◆ **Information**
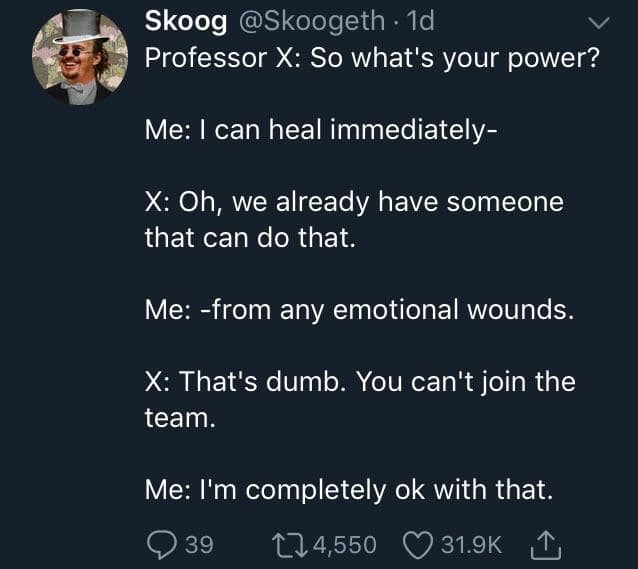Click the word "team." in the tweet
Screen dimensions: 638x569
180,418
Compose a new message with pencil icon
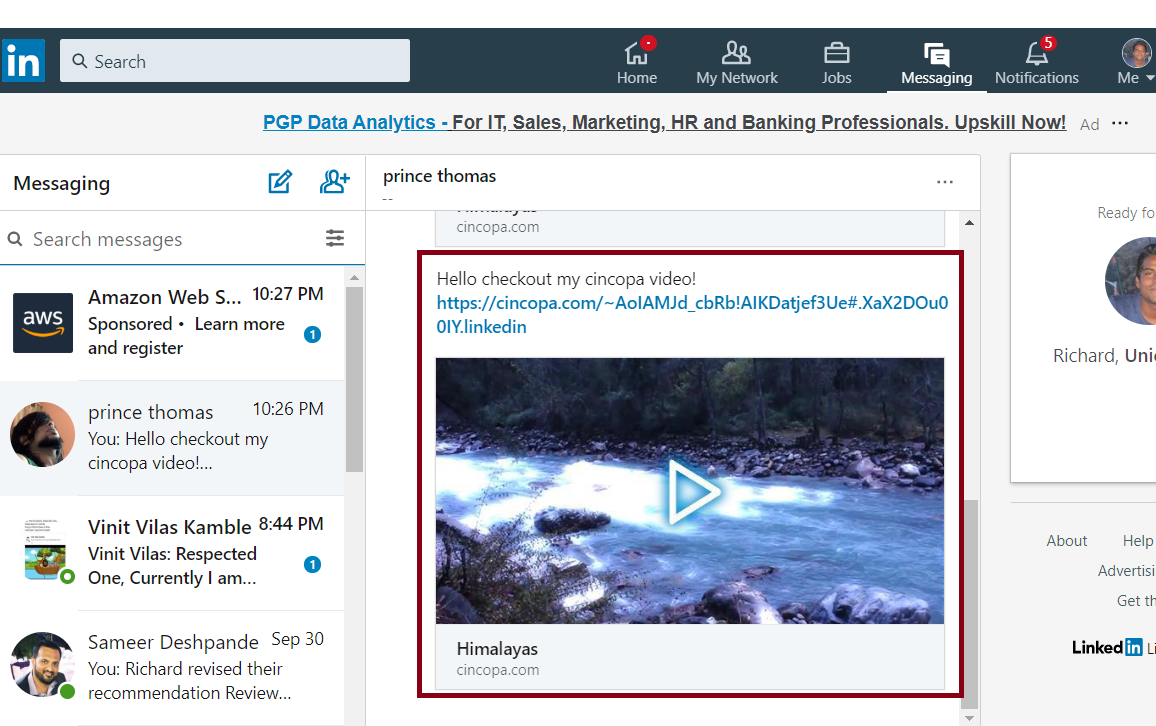Viewport: 1156px width, 726px height. click(280, 182)
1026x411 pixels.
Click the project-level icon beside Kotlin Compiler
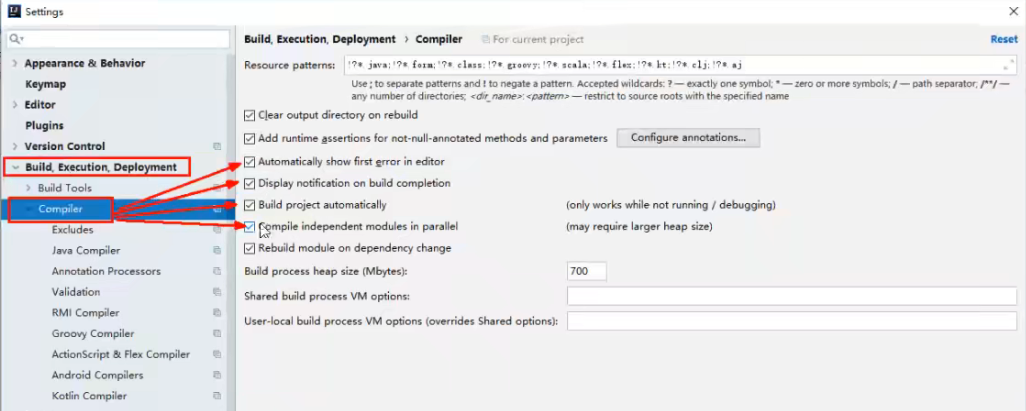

◆ **How to complete this task**
Transcribe exactly the span of lines that opens with the line holding "Compose a new message with pencil icon" and closes with the last line of the entries above. Omit pictures.

◆ **Output**
Compose a new message with pencil icon
Viewport: 1156px width, 726px height. click(280, 182)
1026x411 pixels.
Click the project-level icon beside Kotlin Compiler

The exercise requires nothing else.